### Artikel:
--- --- ---
De eerste schenking, waarde 150, kan dus uitgevoerd worden, en de tweede ook maar voor de derde is er 160 tekort: 150 + 280 + 390 is immers gelijk aan 820, en het beschikbaar deel bedraagt maar 660. De derde schenking zal dus tot beloop van 160 worden ingekort, en de legaten zullen niet uitgevoerd worden [13], althans indien de inkorting ervan gevorderd wordt. Per saldo zal de nalatenschap dus omvatten:

  • het ingekorte deel van de derde schenking, of 160
  • de goederen die aanwezig waren in de nalatenschap of 500
  • hetzij samen 660, of precies de helft van de fictieve massa.

Die goederen zullen samen verdeeld worden onder de kinderen.

Als het nu gaat om schenkingen die meer dan drie jaar voor het overlijden gebeurd zijn, of om geregistreerde schenkingen, dan worden zij niet meer in de heffing betrokken [14]. De kinderen zullen dus samen belast worden op 500.

Veronderstel dat het gaat om schenkingen in de laatste drie jaar voor het overlijden, die niet geregistreerd werden. De kinderen zullen dan belast worden op de goederen van de nalatenschap, plus het ingekorte deel van de schenking (160), of samen op 660. De begiftigden van de schenkingen zullen belast worden op wat zij ontvangen en dat is niet de geïndexeerde waarde bij de schenking, maar de waarde bij het overlijden. Dat kan meer of minder zijn dan de burgerrechtelijke waarde. De derde begiftigde zal een bedrag van 160 van zijn schenking kunnen aftrekken [15].

Waarom wordt er bij de kinderen (de inkorting van 160) wel rekening gehouden met de burgerrechtelijke regels? Omdat, sinds de hervorming, de inkorting altijd in waarde gebeurt [16], niet langer in natura [17].

De inkorting kan wel in natura geschieden op vraag van de begiftigde, niet langer op vraag van de erfgenamen.
--- --- ---
### Vermelde gegevens:
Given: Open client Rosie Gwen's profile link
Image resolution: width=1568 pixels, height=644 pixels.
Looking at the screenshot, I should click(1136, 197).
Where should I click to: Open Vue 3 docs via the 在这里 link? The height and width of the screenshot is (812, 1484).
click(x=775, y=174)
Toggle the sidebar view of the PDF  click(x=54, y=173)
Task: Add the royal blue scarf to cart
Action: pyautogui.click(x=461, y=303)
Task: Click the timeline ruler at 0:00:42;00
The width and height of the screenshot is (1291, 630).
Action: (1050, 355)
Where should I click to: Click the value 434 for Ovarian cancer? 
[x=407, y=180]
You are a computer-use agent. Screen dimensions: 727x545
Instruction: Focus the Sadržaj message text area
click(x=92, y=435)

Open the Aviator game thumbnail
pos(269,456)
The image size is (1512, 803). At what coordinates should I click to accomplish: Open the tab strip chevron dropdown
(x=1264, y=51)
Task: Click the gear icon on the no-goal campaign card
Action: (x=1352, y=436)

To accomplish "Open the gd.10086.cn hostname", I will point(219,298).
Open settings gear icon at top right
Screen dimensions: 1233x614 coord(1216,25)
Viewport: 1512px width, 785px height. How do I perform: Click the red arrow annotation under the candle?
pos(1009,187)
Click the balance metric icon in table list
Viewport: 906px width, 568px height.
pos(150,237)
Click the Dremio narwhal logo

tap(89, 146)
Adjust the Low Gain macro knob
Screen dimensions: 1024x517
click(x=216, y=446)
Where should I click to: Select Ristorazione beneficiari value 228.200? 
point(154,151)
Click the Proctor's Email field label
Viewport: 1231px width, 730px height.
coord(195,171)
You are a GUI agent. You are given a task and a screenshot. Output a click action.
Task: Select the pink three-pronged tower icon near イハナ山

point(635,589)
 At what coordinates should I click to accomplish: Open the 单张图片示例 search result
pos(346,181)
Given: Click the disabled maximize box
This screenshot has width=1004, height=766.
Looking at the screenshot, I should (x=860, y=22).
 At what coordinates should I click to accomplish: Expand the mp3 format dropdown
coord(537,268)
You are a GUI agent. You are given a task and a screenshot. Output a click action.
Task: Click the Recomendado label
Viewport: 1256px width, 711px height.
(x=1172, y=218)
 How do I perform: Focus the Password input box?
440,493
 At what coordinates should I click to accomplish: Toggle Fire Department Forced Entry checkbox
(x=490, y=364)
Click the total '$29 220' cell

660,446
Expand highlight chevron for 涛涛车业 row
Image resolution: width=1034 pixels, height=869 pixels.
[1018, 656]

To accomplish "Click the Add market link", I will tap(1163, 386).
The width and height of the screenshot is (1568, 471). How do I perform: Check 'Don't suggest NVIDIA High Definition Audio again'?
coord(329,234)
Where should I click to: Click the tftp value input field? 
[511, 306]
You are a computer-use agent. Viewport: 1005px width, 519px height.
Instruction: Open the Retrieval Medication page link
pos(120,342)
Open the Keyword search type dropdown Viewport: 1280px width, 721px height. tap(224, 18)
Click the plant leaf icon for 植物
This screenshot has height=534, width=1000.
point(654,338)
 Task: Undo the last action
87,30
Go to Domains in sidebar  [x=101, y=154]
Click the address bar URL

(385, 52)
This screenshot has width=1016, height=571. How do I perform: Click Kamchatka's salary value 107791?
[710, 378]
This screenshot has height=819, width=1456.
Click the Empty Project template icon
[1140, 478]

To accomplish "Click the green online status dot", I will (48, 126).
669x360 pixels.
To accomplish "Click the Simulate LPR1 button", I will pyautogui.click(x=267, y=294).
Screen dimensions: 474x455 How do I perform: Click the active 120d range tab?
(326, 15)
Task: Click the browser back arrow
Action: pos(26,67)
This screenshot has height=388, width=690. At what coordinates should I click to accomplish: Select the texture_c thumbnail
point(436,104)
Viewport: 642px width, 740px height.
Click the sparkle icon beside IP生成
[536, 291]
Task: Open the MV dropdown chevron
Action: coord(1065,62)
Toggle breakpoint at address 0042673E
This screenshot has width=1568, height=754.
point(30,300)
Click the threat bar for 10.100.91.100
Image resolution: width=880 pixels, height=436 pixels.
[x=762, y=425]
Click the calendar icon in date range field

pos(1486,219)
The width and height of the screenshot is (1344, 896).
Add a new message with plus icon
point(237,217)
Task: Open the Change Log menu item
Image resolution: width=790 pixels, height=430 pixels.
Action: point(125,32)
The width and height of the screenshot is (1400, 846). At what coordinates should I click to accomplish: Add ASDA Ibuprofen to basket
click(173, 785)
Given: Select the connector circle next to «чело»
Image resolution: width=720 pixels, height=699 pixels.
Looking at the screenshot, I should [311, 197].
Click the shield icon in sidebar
--- --- ---
### Opdrachten:
a – Beantwoord deze vragen aan de hand van het artikel:
(i) Hoeveel bedraagt het beschikbaar deel?
(ii) Op welk bedrag worden de kinderen samen belast als de schenkingen meer dan drie jaar voor het overlijden gebeurd zijn?
(iii) Op wiens vraag kan de inkorting nog in natura geschieden?
b – Neem uit het artikel woordelijk het stuk over dat opent met de woorden "Veronderstel dat het" en sluit met "in natura [17].".
c – Vat het artikel samen in drie zinnen.
Het materiaal staat los van het artikel.

### Verwachte antwoorden:
a –
(i) 660
(ii) 500
(iii) Op vraag van de begiftigde

b –
Veronderstel dat het gaat om schenkingen in de laatste drie jaar voor het overlijden, die niet geregistreerd werden. De kinderen zullen dan belast worden op de goederen van de nalatenschap, plus het ingekorte deel van de schenking (160), of samen op 660. De begiftigden van de schenkingen zullen belast worden op wat zij ontvangen en dat is niet de geïndexeerde waarde bij de schenking, maar de waarde bij het overlijden. Dat kan meer of minder zijn dan de burgerrechtelijke waarde. De derde begiftigde zal een bedrag van 160 van zijn schenking kunnen aftrekken [15].

Waarom wordt er bij de kinderen (de inkorting van 160) wel rekening gehouden met de burgerrechtelijke regels? Omdat, sinds de hervorming, de inkorting altijd in waarde gebeurt [16], niet langer in natura [17].

c – Omdat het beschikbaar deel maar 660 bedraagt, wordt de derde schenking met 160 ingekort en worden de legaten niet uitgevoerd als de inkorting gevorderd wordt. De nalatenschap omvat zo 660 en wordt onder de kinderen verdeeld, die op 500 belast worden bij schenkingen van meer dan drie jaar voor het overlijden of geregistreerde schenkingen, en anders op 660. Sinds de hervorming gebeurt de inkorting altijd in waarde, al kan ze op vraag van de begiftigde nog in natura geschieden.